Data records:
--*--

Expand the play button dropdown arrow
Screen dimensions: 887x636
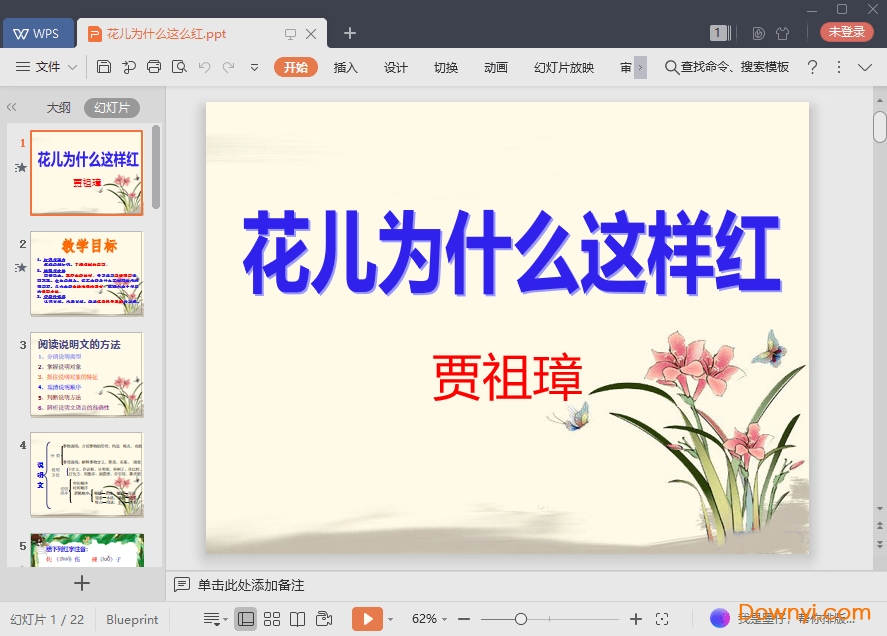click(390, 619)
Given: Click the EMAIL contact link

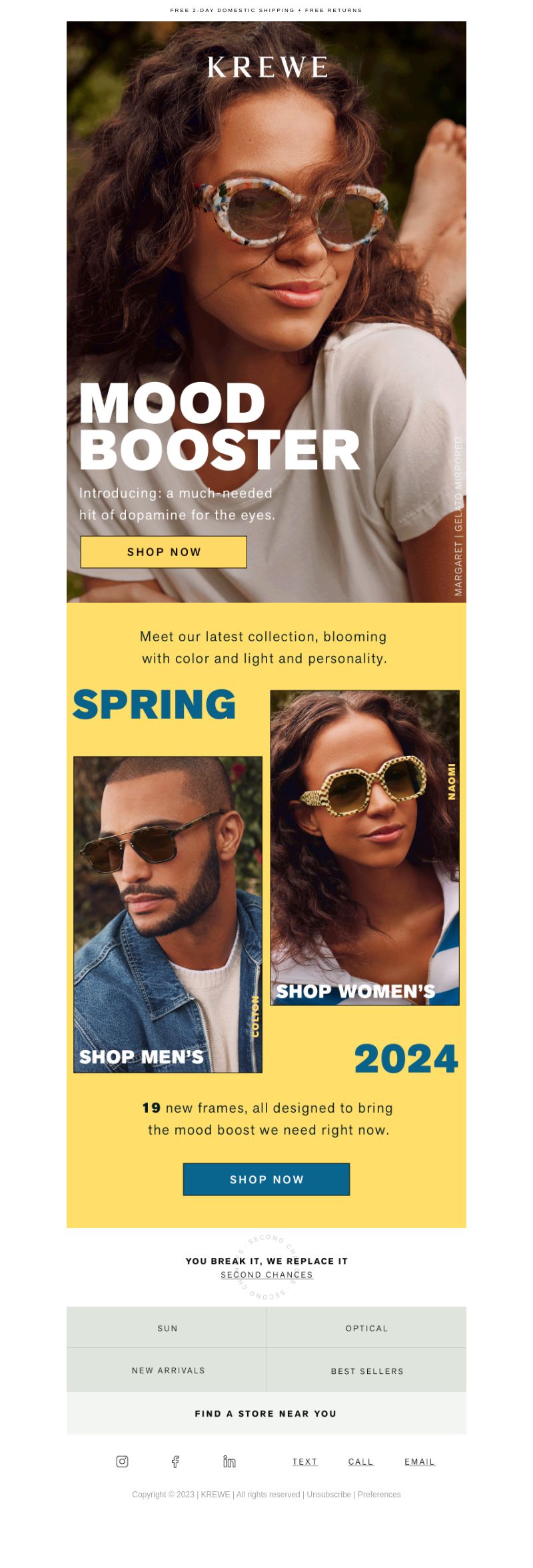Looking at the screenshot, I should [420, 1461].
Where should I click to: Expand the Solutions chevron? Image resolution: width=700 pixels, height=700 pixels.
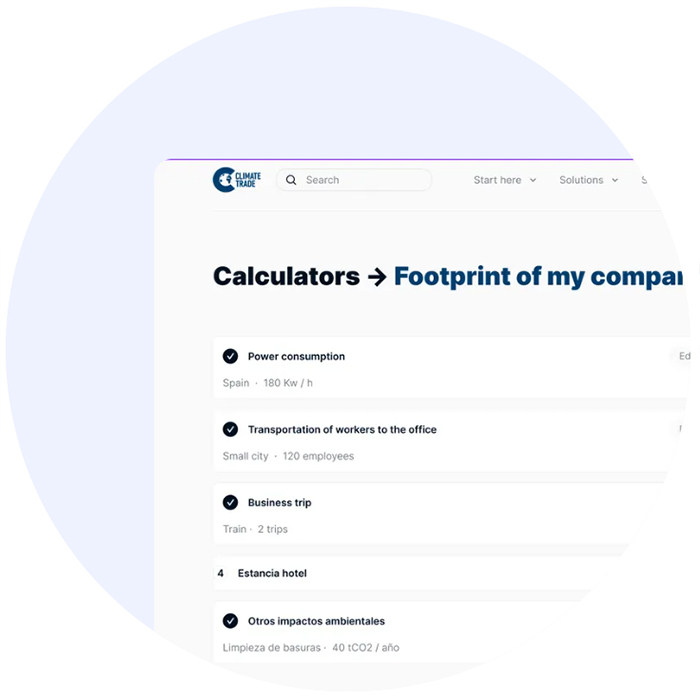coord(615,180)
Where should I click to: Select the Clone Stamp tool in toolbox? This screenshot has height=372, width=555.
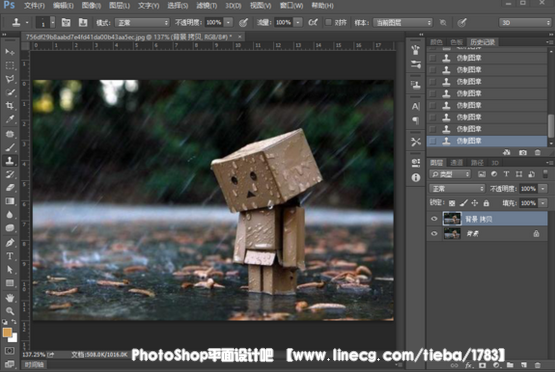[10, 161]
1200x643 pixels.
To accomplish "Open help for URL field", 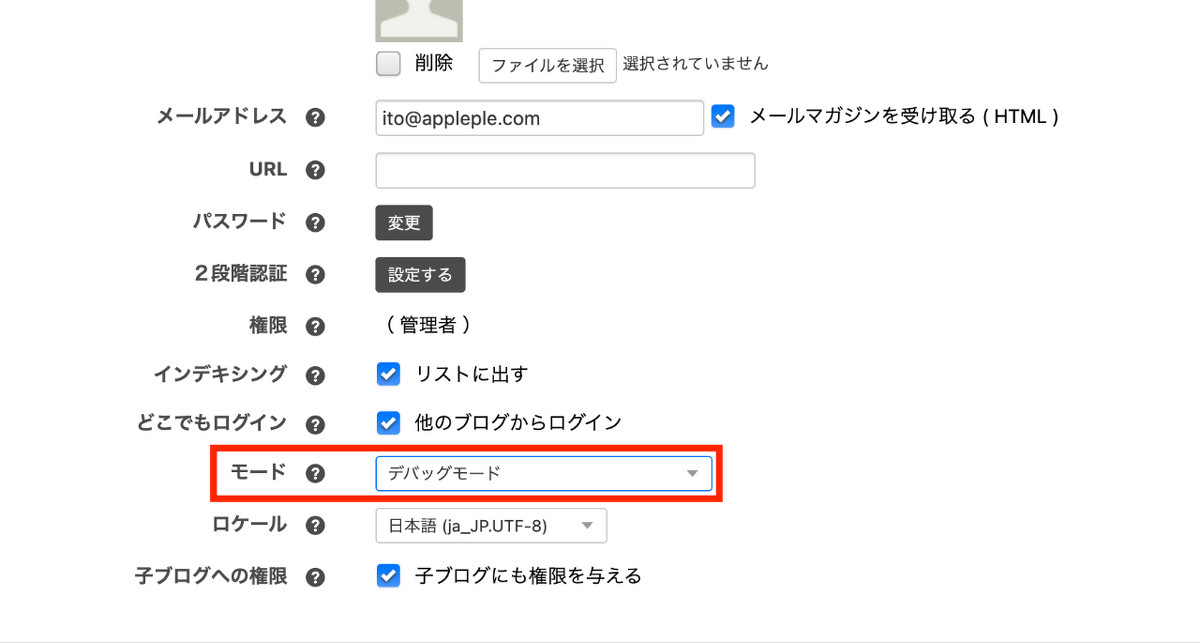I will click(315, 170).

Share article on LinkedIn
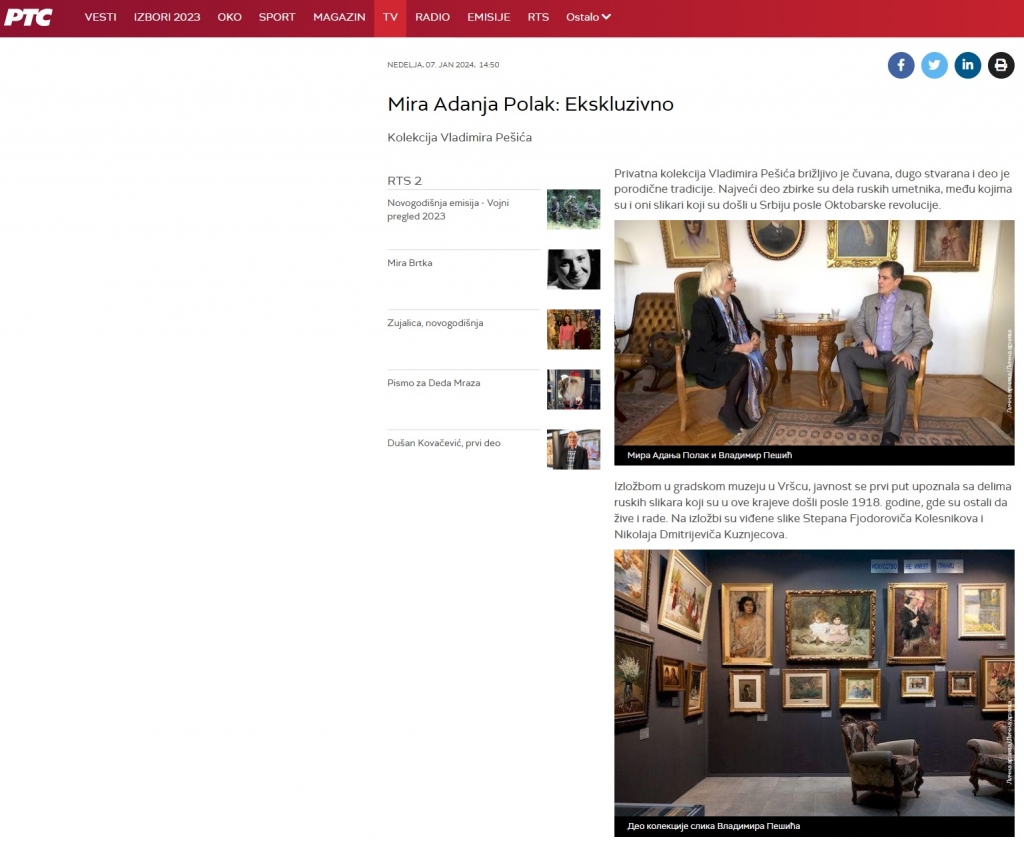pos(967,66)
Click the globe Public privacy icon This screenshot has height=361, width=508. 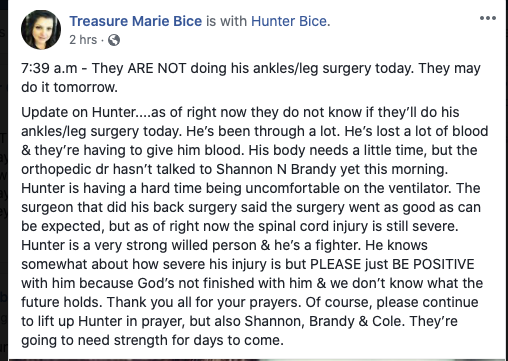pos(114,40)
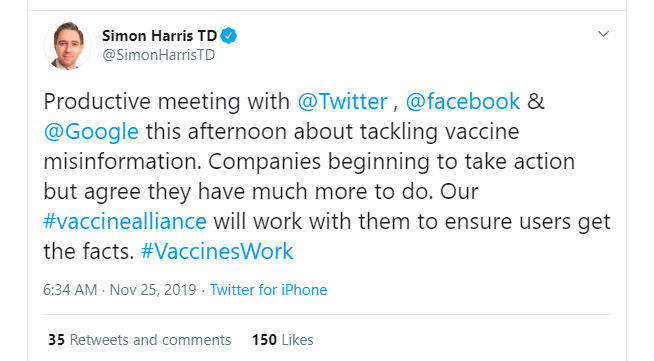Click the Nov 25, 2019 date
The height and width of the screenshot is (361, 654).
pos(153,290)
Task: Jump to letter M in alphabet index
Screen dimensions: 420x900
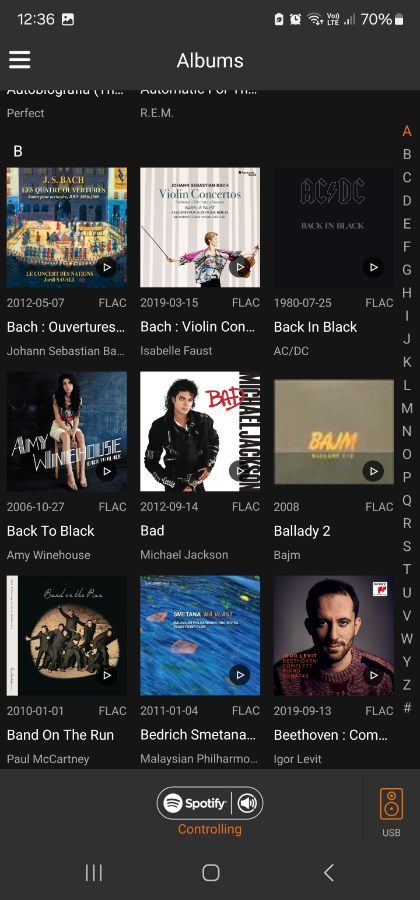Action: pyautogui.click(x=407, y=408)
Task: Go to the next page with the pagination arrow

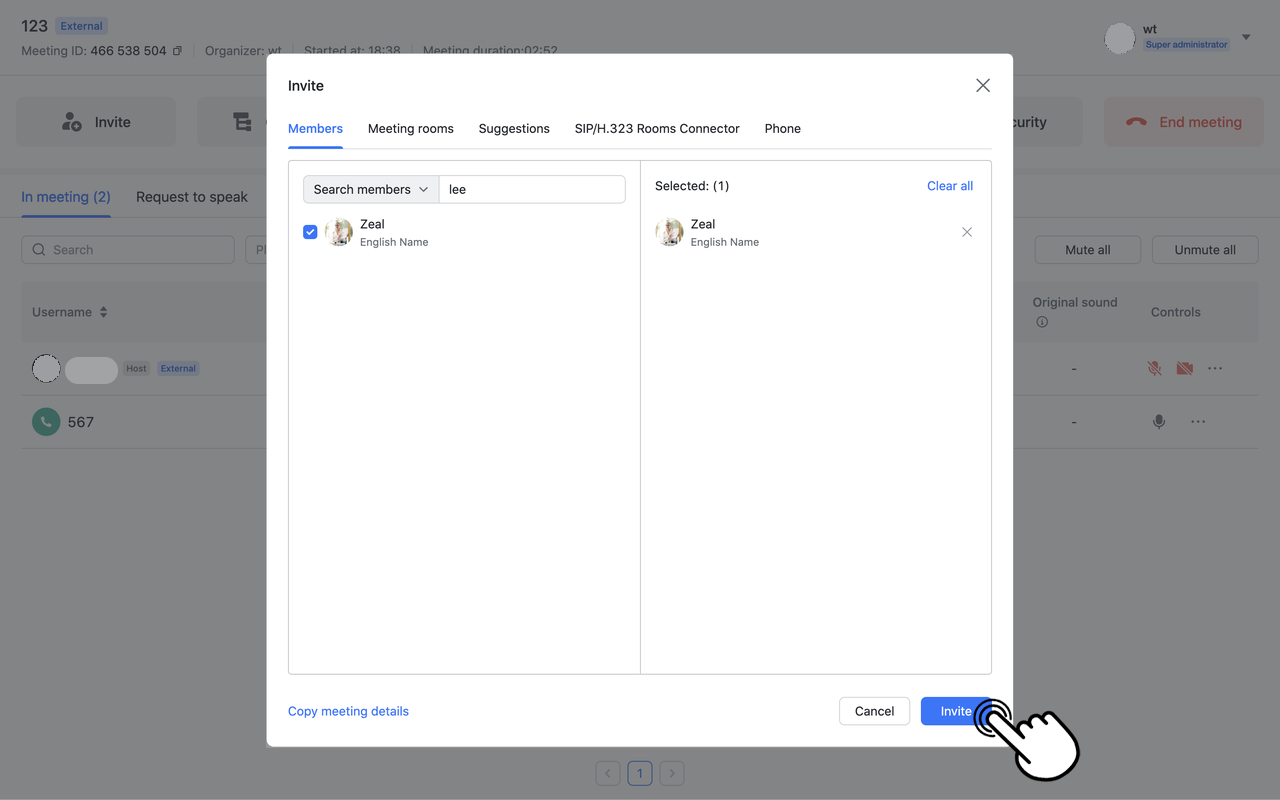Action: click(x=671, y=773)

--*--

To do: Starting at the line that contains "Screen dimensions: 420x900", reproduce exactly and only the lines through the end of the entries above, with the pictures excluded.

Response to this task:
Screen dimensions: 420x900
Action: pyautogui.click(x=407, y=408)
Task: Go to the next page with the pagination arrow

Action: click(x=671, y=773)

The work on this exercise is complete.